Hepatic ischemia/reperfusion (I/R) injury is initiated by reactive oxygen species (ROS) accumulated during the early reperfusion phase after ischemia, but cellular mechanisms controlling ROS production and scavenging have not been fully understood. In this study, we show that blocking Notch signal by knockout of the transcription factor RBP-J or a pharmacological inhibitor led to aggravated hepatic I/R injury, as manifested by deteriorated liver function and increased apoptosis, necrosis, and inflammation, both in vitro and in vivo. Interruption of Notch signaling resulted in increased intracellular ROS in hepatocytes, and a ROS scavenger cured exacerbated hepatic I/R injury after Notch signaling blockade, suggesting that Notch signal deficiency aggravated I/R injury through increased ROS levels. Notch signal blockade resulted in down-regulation of Hes5, leading to reduced formation of the Hes5-STAT3 complex and hypophosphorylation of STAT3, which further attenuated manganese superoxide dismutase (MnSOD) expression and increased ROS and apoptosis. Indeed, overexpression of a constitutively active STAT3 rescued MnSOD expression and I/R injury–induced apoptosis in the absence of Notch signaling. Finally, forced Notch activation by ligand stimulation or Hes5 overexpression reduced intracellular ROS and protected hepatocytes from apoptosis after I/R injury through the activation of STAT3 and MnSOD expression.

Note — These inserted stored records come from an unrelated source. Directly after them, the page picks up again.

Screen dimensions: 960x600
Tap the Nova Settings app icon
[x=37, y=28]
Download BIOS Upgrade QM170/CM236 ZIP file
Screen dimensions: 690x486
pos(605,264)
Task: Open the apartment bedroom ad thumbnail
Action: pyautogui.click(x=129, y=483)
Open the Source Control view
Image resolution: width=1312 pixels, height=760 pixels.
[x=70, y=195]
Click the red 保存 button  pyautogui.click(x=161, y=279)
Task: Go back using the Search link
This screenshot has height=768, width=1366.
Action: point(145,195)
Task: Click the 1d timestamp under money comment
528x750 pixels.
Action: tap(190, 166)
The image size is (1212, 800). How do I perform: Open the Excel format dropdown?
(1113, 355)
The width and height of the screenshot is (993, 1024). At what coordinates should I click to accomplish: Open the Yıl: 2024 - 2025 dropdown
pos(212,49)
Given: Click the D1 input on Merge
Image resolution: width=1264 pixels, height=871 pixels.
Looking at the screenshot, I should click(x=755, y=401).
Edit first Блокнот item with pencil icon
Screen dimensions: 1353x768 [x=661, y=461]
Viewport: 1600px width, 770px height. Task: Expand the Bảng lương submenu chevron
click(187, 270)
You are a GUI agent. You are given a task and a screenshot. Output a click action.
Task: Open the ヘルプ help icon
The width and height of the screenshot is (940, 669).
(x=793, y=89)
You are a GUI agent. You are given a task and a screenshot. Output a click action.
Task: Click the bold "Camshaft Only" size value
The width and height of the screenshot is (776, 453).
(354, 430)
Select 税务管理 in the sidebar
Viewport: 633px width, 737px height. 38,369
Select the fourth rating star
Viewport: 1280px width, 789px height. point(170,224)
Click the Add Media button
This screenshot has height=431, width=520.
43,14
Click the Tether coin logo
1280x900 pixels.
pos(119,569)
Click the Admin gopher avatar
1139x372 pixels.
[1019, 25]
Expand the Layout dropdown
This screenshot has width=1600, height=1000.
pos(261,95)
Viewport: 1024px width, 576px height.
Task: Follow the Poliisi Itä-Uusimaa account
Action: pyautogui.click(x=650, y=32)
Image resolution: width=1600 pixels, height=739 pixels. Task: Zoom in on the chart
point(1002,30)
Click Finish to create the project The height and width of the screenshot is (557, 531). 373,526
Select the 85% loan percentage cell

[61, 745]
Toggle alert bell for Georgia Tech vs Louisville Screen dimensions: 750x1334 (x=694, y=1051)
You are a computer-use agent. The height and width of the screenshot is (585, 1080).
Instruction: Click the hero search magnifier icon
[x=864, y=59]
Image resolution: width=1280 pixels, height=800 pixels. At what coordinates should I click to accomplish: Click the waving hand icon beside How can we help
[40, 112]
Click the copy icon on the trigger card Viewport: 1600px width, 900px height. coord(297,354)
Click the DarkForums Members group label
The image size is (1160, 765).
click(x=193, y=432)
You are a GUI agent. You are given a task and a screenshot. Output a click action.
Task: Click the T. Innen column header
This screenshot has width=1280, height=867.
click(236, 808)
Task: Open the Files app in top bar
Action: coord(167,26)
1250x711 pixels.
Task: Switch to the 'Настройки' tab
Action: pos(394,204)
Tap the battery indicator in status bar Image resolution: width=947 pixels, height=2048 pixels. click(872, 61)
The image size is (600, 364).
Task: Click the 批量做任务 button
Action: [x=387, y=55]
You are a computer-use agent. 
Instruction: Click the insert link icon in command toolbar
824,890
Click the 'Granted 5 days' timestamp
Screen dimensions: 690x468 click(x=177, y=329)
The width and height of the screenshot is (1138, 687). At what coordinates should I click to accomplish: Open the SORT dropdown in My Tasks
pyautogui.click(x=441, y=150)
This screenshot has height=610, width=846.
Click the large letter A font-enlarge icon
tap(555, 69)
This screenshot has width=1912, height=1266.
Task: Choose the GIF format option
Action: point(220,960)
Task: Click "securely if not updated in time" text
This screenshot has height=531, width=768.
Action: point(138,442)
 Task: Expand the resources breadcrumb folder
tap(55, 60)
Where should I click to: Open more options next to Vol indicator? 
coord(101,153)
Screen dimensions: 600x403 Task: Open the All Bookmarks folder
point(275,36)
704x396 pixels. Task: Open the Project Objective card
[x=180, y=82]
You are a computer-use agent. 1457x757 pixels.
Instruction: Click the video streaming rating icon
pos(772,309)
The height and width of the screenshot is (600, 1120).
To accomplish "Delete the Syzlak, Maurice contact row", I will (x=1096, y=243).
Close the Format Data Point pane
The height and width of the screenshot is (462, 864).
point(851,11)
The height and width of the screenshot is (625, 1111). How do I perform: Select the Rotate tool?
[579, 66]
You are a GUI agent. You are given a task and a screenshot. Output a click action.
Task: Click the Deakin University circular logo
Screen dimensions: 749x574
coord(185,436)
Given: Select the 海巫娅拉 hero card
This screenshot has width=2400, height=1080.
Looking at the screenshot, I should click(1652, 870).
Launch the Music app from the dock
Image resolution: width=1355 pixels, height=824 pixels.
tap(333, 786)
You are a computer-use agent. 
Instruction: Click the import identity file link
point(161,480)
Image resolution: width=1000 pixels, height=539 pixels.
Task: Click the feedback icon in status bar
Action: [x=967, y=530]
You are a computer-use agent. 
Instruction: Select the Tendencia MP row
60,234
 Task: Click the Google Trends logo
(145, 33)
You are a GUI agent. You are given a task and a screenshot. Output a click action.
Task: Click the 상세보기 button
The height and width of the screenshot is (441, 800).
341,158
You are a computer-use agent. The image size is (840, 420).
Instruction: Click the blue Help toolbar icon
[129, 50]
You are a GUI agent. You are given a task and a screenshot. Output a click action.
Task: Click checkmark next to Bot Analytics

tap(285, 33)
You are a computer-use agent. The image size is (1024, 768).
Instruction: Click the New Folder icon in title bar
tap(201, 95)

Notch signal protects hepatocytes from I/R injury by Hes5-dependent activation of STAT3, which activates the expression of MnSOD, leading to the scavenging of ROS. (HEPATOLOGY 2011;).
Hepatic ischemia/reperfusion (I/R) injury is initiated by the accumulation of reactive oxygen species (ROS). The depletion of intracellular adenosine triphosphate by anoxia followed by reoxygenation results in massive production of ROS in mitochondria,1-3 in addition to other sources.4 ROS accumulates in cells when its production exceeds the scavenging capacity of the major scavenger manganese superoxide dismutase (MnSOD) and other enzymes.5, 6 ROS impairs cells directly through lipid peroxidation, protein oxidation, and DNA damage, which together finally induce cell death. Moreover, ROS and oxidized molecules act as signaling molecules to activate nuclear factor κB and activator protein 1 followed by inflammatory responses.6-8 I/R injury also activates stress signaling and signaling through Toll-like receptors (TLRs), leading to cell damage through signaling mediated by mitogen-activated protein kinase, Akt, and other pathways.9, 10 However, molecular mechanisms controlling cellular I/R responses have not been fully elucidated.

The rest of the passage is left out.